Archive for the 'Blog' Category



Attention to detail doesn't necessarily mean perfection

Perfection requires attention to detail.

However attention to detail doesn’t mean perfection.

You can acknowledge the details and realise it’s not quite perfect & work with it.

Just look at iPhone / iPad releases.  We are amazed at what is delivered each year, yet if you internally at Apple you know what’s just around the corner.  They pay attention to detail yet realise it’s not quite perfect.

May 30th, 2011

Minimum Viable Product

The absolute barebones you need to test an idea.

Even better if you can get someone else to pay for it.  Although when it is the bare minimum chances are you can fund it yourself.

Also it’s a million times easier to sell the vision when you’ve got the minimum viable product.  Much much easier.

May 26th, 2011

The problem with benchmarking

Is that it happens anyway.  Whether or not you want it to.

The benchmarks & comparisons happen subtlety, subconsciously.

Even when you don’t think it’s happening it does.

That’s part of the problem with the brain drain, the top people who are normally benchmarked against, leave the country.  So the benchmark changes, it lowers.  So suddenly what people are comparing against is a lower performer.  As a result the whole status quo drops.
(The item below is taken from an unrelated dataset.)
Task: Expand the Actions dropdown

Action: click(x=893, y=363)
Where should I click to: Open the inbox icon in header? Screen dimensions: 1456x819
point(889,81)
Jack Daly gave me a practical example when I talked with him, offering incentives (like iTunes gift cards) to those who won, the real reward was lifting the average performance of everyone.

May 25th, 2011

Startups create, big companies trade off

Startups create the new ideas, systems & validate the market need.  They pave the way.

Then at one point they become a big company, that value is mass market, so they begin trading it off.  Systemising it, maximum customers.  They bring the scale & the behaviour that scale requires.

They are completely different, work with it.

May 23rd, 2011

Slow burn for rapid results

I’ve just kicked off another project in the last few days.

It’s not built around fast, it’s built around a little bit of change each day. 10/15 minutes.

It takes a little longer to get started, but once you’re going, it starts to snowball. Real fast.

It also forces you to focus on what’s important, best way to achieve that & breaking down big goals into small digestible parts.

May 17th, 2011

Stand on the shoulders of giants

If someone has done it before, find out what they did, take it on board and start iterating. It’s the exact model we did at College, find some good ideas, reference them, link to our own. How come we don’t do this in business?

Hire smarter (than you) people, learn from them, decode others ideas, break them down, rebuild them.

May 12th, 2011

If you're not making mistakes

You’re probably not doing something worth your time.

May 11th, 2011

Are you creating or managing?

The key source of dissatisfaction or frustration? It’s when we swap from creating to managing.

We’re not creating physical things, new products, ideas, development. We’re maintaining, reporting……  not making actual change.

Constantly creating, curating & connecting ideas is what you want to do, create your systems so they generate. Talking to Michael Gerber of E-Myth fame earlier this year, he says the absolute best companies are those that make their customers creators, they help them create.

His business helps you create the business you want, McDonalds helps you create your meal, Apples whole product suite is based around creating & expressing.

I triple double guarantee that anytime you start to get sick of something, it’s because you’ve stopped creating.

May 10th, 2011

Continuous Improvement

Kaizen, an ongoing commitment to continuous improvement.

[From Wikipedia] The cycle of kaizen activity can be defined as:

  • Standardize an operation
  • Measure the standardized operation (find cycle time and amount of in-process inventory)
  • Gauge measurements against requirements
  • Innovate to meet requirements and increase productivity
  • Standardize the new, improved operations
  • Continue cycle ad infinitum

This is the standard business model.

It’s worth acknowledging that everything has a need for continuous improvement, constant maintenance, growth, nurturing.

The idea that you can set & forget doesn’t make any sense, especially in a technology driven world.  Embrace it.